The 2010-era design choices that web components enshrined hinder a lot of optimizations that modern frameworks are doing.

There are reasons why almost none of the modern frameworks use web components as the foundation. Including those who originally used their design or whose authors were bullish on them (Vue, Svelte, Solid).

IIRC even Angular beats Lit in benchmarks now.


I mostly agree but Web Components is a web standards as is templates/custom elements now.

The others like React/Vue/Svelte etc are all going more for platform/framework lock-in over making sure people are doing augmentation of standards.

Those frameworks have incentive to lock you in while standards are lock-in at a lower level.

Other standards I like playing with direct like html/css/canvas/WebGL/storage/svg/video/audio/geo/etc and ones that are newer are WebRTC/WebGL/WebGPU/WebAssembly etc. All of these are and will be abstracted by some frameworks and people will know less about them and more about the platforms on top if they aren't regularly going direct. I think people that know about the standards more low level make for better framework developers an developers that use frameworks even.

I like platforms that make web standards the core aim not the platform lock in.

Lit is just a lighter weight version of that and closer to web standards without having it bolted on to a larger, almost monolithic framework now.

Lit is somewhat Angular like since Google make both.


> I mostly agree but Web Components is a web standards as is templates/custom elements now.

People keep repeating this mantra as if this alone makes web components good

> Those frameworks have incentive to lock you in while standards are lock-in at a lower level.

Or: these frameworks have the incentive to solve problems that web standards have been unwilling to solve for decades, and won't solve for another few decades.

> I like platforms that make web standards the core aim not the platform lock in.

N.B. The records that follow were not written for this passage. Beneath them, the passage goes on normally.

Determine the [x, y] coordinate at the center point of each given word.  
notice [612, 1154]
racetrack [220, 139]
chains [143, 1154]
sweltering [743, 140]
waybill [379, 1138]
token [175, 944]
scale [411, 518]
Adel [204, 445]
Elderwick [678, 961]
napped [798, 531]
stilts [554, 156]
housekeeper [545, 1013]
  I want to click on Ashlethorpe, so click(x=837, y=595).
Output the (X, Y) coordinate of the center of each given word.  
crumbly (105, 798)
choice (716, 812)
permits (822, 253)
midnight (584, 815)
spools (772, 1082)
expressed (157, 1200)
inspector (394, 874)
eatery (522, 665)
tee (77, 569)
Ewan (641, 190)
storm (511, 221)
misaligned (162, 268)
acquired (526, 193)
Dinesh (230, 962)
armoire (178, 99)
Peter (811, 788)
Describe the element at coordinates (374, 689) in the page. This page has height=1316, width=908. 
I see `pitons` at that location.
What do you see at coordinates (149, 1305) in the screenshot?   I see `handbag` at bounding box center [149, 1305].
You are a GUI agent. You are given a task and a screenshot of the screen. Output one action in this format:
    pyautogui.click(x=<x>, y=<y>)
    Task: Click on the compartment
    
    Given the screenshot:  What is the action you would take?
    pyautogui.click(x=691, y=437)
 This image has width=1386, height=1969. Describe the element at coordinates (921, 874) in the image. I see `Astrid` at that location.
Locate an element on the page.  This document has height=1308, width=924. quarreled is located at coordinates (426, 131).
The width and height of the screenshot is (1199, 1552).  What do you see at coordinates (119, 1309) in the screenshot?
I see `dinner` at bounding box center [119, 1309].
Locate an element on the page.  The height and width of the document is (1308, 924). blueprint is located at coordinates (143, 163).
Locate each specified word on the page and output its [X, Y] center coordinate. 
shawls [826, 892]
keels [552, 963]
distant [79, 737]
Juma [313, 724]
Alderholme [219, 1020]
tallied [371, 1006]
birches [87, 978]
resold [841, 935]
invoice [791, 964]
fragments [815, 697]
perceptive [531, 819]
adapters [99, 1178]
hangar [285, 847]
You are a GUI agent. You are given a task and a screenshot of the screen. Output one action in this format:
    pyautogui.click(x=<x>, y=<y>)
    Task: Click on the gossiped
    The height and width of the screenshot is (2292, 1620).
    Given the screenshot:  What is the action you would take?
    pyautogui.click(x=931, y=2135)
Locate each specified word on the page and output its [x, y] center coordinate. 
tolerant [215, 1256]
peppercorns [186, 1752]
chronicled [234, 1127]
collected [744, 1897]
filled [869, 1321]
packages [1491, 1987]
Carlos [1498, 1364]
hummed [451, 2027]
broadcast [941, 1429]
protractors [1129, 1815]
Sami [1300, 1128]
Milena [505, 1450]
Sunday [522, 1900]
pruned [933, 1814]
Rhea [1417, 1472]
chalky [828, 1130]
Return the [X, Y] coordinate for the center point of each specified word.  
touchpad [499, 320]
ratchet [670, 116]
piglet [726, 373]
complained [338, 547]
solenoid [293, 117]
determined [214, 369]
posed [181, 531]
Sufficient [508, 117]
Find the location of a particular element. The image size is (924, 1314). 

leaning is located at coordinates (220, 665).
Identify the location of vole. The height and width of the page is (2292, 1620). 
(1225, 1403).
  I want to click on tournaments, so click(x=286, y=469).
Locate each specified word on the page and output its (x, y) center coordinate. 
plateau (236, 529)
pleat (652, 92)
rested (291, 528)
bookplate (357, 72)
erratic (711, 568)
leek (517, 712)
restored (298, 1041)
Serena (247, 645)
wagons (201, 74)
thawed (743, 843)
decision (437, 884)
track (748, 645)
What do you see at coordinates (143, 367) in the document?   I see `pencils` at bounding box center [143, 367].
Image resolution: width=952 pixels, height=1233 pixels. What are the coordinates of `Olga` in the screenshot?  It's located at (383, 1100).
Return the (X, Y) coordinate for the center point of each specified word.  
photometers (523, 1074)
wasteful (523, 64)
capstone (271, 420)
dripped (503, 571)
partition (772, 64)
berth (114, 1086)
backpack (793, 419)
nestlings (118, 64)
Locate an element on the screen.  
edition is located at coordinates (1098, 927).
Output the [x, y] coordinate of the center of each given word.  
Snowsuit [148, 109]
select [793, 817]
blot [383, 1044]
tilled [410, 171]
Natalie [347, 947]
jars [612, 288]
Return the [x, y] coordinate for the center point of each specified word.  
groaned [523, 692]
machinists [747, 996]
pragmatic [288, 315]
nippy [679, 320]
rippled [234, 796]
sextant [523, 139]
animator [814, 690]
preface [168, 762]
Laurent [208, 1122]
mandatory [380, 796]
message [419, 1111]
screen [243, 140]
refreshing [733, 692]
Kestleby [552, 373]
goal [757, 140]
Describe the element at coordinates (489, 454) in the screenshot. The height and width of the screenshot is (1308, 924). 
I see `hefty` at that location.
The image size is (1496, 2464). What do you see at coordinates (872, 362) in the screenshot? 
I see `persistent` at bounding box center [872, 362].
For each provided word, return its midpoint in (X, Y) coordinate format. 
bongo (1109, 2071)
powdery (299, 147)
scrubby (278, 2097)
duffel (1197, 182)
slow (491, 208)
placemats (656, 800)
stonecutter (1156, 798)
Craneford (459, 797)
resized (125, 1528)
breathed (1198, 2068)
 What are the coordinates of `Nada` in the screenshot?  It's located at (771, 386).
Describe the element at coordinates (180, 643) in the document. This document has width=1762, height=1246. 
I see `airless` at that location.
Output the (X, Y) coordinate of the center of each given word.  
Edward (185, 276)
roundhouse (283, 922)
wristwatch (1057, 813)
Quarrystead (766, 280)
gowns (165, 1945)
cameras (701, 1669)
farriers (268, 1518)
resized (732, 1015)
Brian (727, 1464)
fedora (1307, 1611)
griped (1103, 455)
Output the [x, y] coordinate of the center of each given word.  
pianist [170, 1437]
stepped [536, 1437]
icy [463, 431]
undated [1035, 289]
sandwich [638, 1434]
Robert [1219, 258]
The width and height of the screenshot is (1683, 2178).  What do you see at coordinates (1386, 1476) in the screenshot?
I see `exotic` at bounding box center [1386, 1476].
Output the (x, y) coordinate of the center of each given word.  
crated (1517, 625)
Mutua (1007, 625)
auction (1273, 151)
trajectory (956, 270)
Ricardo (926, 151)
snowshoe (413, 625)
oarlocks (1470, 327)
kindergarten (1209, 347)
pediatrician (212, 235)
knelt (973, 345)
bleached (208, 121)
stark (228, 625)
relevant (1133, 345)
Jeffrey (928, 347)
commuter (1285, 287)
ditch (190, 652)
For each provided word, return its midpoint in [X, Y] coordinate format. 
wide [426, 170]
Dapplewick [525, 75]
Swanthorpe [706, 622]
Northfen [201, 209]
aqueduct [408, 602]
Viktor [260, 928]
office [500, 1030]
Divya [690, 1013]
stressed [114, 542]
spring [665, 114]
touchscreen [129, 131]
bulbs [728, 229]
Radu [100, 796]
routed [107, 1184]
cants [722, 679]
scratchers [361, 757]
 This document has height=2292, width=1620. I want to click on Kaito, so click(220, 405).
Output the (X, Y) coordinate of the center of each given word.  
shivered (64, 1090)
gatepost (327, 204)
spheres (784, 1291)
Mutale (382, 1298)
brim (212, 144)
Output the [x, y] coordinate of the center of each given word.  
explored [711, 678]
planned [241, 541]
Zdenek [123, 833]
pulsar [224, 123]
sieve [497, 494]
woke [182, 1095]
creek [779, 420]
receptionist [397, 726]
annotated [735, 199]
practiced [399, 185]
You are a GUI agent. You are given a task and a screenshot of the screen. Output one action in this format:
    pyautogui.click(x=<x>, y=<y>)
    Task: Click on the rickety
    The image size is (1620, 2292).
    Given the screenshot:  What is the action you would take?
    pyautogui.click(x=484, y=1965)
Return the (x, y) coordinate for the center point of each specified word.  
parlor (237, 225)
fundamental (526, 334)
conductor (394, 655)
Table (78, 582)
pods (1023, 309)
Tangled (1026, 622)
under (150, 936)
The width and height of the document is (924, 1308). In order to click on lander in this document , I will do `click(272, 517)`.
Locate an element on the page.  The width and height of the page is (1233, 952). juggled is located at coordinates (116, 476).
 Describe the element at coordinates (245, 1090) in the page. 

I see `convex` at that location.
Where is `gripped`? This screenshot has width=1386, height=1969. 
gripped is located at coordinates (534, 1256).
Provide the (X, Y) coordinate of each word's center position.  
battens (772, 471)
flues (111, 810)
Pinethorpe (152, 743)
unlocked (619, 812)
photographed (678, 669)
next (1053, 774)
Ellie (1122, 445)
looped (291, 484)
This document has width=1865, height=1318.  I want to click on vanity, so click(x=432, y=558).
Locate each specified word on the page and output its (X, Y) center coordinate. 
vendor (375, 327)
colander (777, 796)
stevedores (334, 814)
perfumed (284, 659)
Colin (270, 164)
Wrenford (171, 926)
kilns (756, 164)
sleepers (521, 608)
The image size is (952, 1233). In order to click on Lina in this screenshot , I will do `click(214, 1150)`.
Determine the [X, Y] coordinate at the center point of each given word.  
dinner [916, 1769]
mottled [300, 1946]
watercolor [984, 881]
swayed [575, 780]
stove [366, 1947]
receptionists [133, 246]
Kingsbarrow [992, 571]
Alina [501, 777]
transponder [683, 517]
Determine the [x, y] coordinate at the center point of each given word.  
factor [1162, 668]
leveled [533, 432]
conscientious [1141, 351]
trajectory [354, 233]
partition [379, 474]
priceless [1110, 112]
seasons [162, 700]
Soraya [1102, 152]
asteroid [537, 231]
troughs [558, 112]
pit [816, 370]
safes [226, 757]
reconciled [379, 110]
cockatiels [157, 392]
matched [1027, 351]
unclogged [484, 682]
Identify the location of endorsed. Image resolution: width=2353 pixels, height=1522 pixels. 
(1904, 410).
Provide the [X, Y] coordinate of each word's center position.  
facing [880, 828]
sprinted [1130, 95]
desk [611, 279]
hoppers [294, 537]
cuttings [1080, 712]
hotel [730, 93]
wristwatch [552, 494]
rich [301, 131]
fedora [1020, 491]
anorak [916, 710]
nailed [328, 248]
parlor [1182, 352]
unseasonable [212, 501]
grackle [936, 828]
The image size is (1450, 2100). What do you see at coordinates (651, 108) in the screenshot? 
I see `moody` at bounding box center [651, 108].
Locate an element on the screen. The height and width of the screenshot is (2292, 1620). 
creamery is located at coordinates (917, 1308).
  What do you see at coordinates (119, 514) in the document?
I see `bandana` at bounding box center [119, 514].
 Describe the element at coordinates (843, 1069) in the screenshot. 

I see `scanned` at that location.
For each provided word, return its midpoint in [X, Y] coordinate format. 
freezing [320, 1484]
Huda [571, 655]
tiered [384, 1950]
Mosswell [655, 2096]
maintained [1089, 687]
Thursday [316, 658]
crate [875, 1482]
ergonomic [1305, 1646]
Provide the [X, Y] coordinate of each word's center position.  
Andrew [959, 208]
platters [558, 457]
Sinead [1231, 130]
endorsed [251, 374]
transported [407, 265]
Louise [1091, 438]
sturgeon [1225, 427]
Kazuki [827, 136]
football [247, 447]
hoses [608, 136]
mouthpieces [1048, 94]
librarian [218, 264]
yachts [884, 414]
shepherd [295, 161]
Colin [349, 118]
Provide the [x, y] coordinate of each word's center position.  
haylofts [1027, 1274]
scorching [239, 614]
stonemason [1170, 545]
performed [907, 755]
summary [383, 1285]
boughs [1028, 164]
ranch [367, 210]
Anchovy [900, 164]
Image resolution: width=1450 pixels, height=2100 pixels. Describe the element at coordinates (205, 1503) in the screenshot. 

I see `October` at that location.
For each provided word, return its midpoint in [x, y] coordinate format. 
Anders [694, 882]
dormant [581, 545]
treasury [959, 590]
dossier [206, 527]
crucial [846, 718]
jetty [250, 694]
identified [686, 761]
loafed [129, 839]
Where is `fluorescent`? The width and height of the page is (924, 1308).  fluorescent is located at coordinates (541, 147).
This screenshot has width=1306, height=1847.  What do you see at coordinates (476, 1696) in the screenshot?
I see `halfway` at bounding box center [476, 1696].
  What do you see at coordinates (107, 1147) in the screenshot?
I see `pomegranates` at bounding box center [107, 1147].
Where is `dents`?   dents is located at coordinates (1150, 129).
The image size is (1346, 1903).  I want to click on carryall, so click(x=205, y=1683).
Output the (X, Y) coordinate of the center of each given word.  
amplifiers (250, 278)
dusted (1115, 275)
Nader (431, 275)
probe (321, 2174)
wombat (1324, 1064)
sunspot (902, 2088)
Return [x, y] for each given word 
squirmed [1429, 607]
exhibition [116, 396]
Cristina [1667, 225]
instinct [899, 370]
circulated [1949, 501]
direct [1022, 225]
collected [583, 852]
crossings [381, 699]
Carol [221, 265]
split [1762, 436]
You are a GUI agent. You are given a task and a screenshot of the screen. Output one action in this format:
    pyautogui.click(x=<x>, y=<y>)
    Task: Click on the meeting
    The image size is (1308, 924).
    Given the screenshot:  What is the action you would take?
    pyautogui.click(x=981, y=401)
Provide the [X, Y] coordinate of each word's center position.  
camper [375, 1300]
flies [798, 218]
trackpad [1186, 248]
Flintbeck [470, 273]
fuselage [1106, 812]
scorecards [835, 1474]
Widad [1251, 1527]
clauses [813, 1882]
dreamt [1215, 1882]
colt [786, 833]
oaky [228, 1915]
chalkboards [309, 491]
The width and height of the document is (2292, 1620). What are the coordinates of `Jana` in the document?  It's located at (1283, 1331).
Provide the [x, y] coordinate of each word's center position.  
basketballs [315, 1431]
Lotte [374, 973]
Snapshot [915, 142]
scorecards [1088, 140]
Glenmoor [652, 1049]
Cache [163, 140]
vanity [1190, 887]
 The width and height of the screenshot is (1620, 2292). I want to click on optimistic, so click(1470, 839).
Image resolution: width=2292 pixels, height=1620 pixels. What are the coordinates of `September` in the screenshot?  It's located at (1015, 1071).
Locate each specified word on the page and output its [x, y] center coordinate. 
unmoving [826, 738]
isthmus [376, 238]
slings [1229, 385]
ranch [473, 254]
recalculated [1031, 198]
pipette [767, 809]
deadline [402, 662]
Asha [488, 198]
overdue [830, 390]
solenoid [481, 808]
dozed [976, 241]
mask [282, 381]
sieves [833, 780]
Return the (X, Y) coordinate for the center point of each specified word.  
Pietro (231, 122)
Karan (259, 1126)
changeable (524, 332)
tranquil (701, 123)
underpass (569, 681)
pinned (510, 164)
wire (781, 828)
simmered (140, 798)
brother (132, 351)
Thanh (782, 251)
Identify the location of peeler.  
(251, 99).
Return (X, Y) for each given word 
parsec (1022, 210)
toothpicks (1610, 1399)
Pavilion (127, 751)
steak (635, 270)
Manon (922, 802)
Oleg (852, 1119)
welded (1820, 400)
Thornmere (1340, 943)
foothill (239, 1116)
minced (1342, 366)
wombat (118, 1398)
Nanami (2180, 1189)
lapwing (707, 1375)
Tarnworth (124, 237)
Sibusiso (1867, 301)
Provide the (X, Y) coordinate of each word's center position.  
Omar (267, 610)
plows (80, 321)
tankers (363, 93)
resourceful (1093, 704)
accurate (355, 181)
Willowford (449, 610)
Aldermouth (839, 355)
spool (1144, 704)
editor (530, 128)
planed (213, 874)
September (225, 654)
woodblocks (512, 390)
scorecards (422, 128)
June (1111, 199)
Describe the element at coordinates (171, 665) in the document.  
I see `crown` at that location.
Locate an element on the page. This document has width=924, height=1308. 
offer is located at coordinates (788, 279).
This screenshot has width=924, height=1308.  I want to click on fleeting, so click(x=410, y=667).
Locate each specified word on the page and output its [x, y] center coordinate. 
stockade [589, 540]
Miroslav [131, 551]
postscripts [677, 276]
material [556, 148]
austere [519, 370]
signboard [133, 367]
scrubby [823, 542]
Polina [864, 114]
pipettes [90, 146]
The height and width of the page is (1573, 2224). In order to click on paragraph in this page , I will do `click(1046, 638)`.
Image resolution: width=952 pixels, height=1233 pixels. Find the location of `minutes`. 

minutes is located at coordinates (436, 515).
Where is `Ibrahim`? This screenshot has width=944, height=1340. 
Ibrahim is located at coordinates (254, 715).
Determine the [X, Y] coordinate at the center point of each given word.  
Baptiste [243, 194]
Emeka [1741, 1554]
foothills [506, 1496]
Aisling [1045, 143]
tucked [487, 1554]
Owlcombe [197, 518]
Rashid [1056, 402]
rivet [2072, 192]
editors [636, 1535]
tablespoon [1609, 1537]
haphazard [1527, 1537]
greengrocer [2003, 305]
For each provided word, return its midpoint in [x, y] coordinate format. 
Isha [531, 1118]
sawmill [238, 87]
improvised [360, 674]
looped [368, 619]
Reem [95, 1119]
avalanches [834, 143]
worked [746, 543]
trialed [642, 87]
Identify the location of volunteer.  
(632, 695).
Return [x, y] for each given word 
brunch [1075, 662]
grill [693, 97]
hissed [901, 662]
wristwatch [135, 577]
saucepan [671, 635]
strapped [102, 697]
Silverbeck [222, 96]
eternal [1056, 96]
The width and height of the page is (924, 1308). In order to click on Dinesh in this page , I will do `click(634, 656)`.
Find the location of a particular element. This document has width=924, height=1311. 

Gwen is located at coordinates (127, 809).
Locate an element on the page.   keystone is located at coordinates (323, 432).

Then you should use literally anything else but web components. Because web components don't make standards their core, are broken on multiple levels, and will require 20 more new standards to fix things that are not broken in literally anything else: https://threadreaderapp.com/thread/1717580502280867847

> Lit is just a lighter weight version of that and closer to web standards

The only thing that is standard in Lit is that it compiles to web components by default.


I mostly agree but Web Components is a web standards as is templates/custom elements now. Web Components are a standard.

You did ask. heh.

As I mentioned, I prefer direct standards or at least frameworks that make standards a main part of the design, even if only on output.

Standards are slower to finalize, frameworks front ran them via abstractions that may have been needed for a while --like Flash with interactivity before HTML5/canvas/svg/WebGL/etc and I was huge into Flash and plugins, those days are over though. Standards will be around longer and more maintainable on standard schedules not just feature/dependency pump frameworks of today that have verbloat.

Plugins and now frameworks innovate and front run, and influence standards, then standards win the long game every single time. Like why use virtual DOM when shadowdom is now available, unnecessary abstraction now that will always lose to native dom abstractions like shadowdom.

Right now with web standards where they are at, Javascript how far it has come, and the coming WebAssembly + WebGPU platforms now being ready or close to ready, the current frameworks are about to be lapped. It is just the way things go and the typical waves in innovation to standards and repeat.

About Lit, I mentioned it as I said in another comment "if you like the component style of other frameworks but want to use Web Components, Google Lit is quite nice"

We can agree to disagree on the rest.